Striking old color example of De Wit's general sea chart of the the Southeastern US, Gulf Coast, Florida and the Caribbean, from his Orbis Maritimus ofte Zee Atlas.
The map is based upon Hessel Gerittsz map of 1631, although it is based more cloosely on Lootsman's chart of 1661. The map was likely engraved by Romein de Hooghe.
There is a wealth of navigational information including sandbanks and shoals. The chart is a masterpiece of decorative engraving with illustrations of sailing vessels, a compass rose and two elaborate title cartouches (Latin and Dutch), one showing cannibalism. The map was re-issued by Renard and by Ottens in the early 18th Century. A gorgeous old color example.

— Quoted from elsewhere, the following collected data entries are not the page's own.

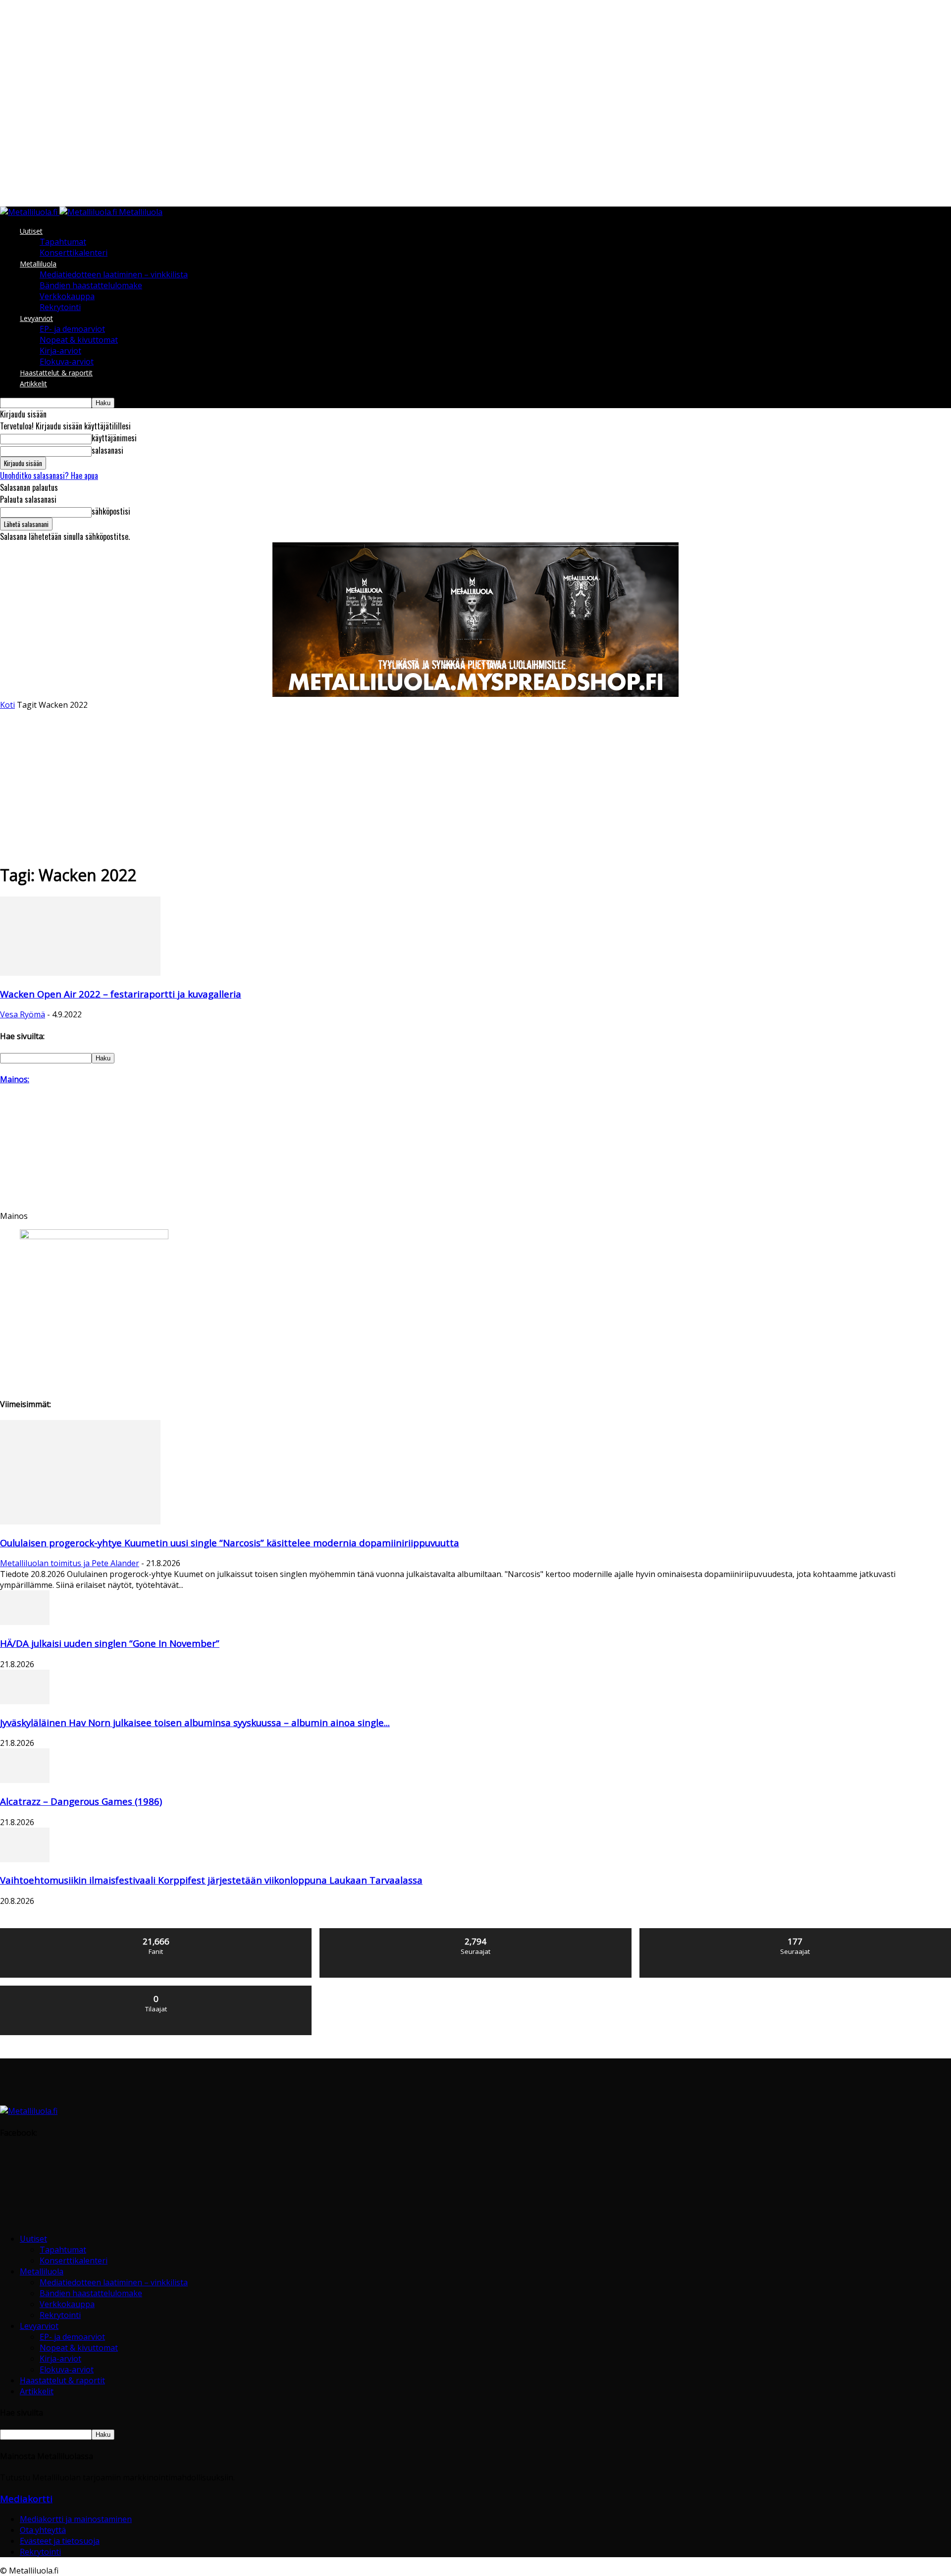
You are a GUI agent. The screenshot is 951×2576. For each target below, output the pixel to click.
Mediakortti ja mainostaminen (76, 2519)
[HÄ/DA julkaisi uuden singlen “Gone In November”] (25, 1622)
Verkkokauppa (67, 296)
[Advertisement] (475, 784)
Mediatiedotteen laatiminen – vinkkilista (114, 274)
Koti (7, 704)
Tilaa (156, 1989)
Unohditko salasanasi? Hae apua (49, 475)
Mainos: (14, 1079)
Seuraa (476, 1932)
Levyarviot (36, 318)
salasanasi (107, 450)
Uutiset (31, 231)
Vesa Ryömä (22, 1014)
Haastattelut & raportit (56, 372)
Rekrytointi (60, 307)
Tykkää (156, 1932)
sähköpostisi (111, 511)
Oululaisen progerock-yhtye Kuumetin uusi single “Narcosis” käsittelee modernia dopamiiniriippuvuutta (229, 1542)
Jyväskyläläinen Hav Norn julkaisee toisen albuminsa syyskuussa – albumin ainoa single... (195, 1722)
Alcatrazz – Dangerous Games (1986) (81, 1801)
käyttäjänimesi (114, 438)
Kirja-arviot (60, 350)
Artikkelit (33, 383)
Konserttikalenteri (73, 252)
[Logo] (29, 212)
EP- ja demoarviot (72, 328)
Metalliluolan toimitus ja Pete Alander (69, 1563)
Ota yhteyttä (43, 2529)
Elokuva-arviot (67, 361)
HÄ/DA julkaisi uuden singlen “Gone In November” (109, 1643)
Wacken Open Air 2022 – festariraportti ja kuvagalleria (120, 994)
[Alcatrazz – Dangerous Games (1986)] (25, 1780)
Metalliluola (38, 263)
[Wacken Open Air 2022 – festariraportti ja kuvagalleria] (80, 972)
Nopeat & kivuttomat (79, 339)
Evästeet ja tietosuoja (60, 2540)
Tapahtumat (63, 241)
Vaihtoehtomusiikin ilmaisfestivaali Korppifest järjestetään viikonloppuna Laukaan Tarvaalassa (211, 1880)
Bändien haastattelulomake (91, 285)
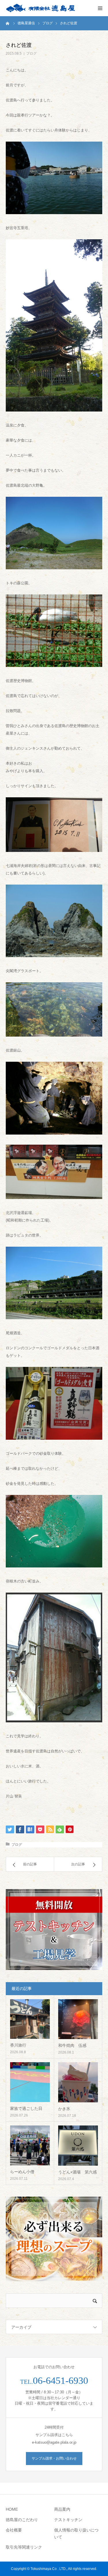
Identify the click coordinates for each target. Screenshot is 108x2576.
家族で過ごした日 (26, 2108)
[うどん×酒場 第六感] (78, 2145)
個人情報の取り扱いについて (76, 2533)
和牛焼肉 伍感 (72, 2045)
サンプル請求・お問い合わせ (54, 2458)
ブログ (31, 53)
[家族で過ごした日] (30, 2082)
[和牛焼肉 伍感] (78, 2019)
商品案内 (62, 2509)
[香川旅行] (30, 2019)
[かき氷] (78, 2082)
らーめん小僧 (22, 2171)
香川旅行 (18, 2045)
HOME (12, 2509)
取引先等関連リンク (24, 2547)
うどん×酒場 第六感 (77, 2172)
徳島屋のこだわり (22, 2519)
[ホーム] (8, 23)
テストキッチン (68, 2519)
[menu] (100, 8)
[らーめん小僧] (30, 2145)
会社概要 (14, 2530)
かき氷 (64, 2108)
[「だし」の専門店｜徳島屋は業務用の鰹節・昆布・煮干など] (40, 8)
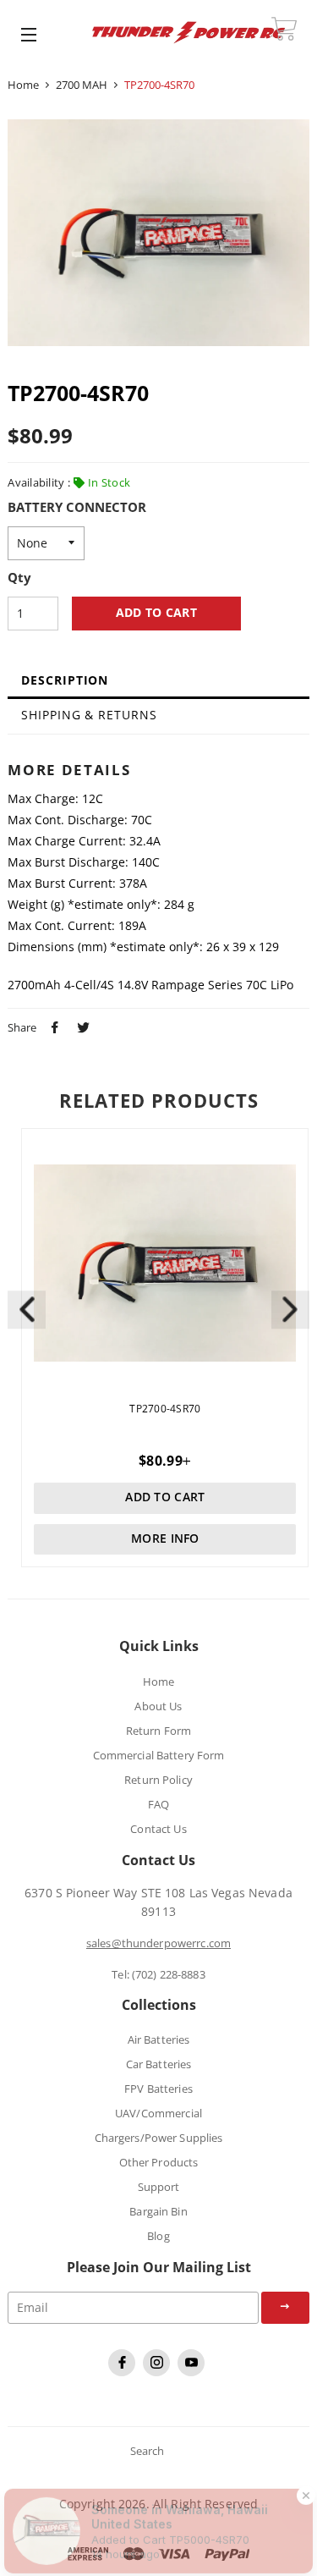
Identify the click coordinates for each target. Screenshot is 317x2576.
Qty (19, 578)
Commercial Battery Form (159, 1755)
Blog (158, 2235)
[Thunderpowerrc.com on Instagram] (158, 2372)
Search (147, 2450)
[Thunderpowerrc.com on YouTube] (193, 2372)
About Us (158, 1706)
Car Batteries (159, 2064)
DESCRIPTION (64, 680)
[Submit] (285, 2308)
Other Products (159, 2162)
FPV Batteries (158, 2088)
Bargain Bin (158, 2211)
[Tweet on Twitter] (81, 1025)
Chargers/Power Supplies (159, 2137)
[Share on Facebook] (52, 1025)
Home (23, 84)
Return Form (158, 1730)
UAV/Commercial (158, 2113)
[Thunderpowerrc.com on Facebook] (123, 2372)
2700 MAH (81, 84)
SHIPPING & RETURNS (88, 715)
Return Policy (158, 1779)
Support (159, 2186)
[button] (290, 1310)
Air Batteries (159, 2039)
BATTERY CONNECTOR (77, 507)
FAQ (158, 1804)
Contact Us (158, 1828)
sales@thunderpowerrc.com (158, 1943)
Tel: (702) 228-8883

De Wit (1629 ca.-1706) was a mapmaker and mapseller who was born in Gouda but who worked and died in Amsterdam. He moved to the city in 1648, where he opened a printing operation under the name of The Three Crabs; later, he changed the name of his shop to The White Chart. From the 1660s onward, he published atlases with a variety of maps; he is best known for these atlases and his Dutch town maps. After Frederik’s death in 1706, his wife Maria ran the shop for four years before selling it. Their son, Franciscus, was a stockfish merchant and had no interest in the map shop. At the auction to liquidate the de Wit stock, most of the plates went to Pieter Mortier, whose firm eventually became Covens & Mortier, one of the biggest cartography houses of the eighteenth century.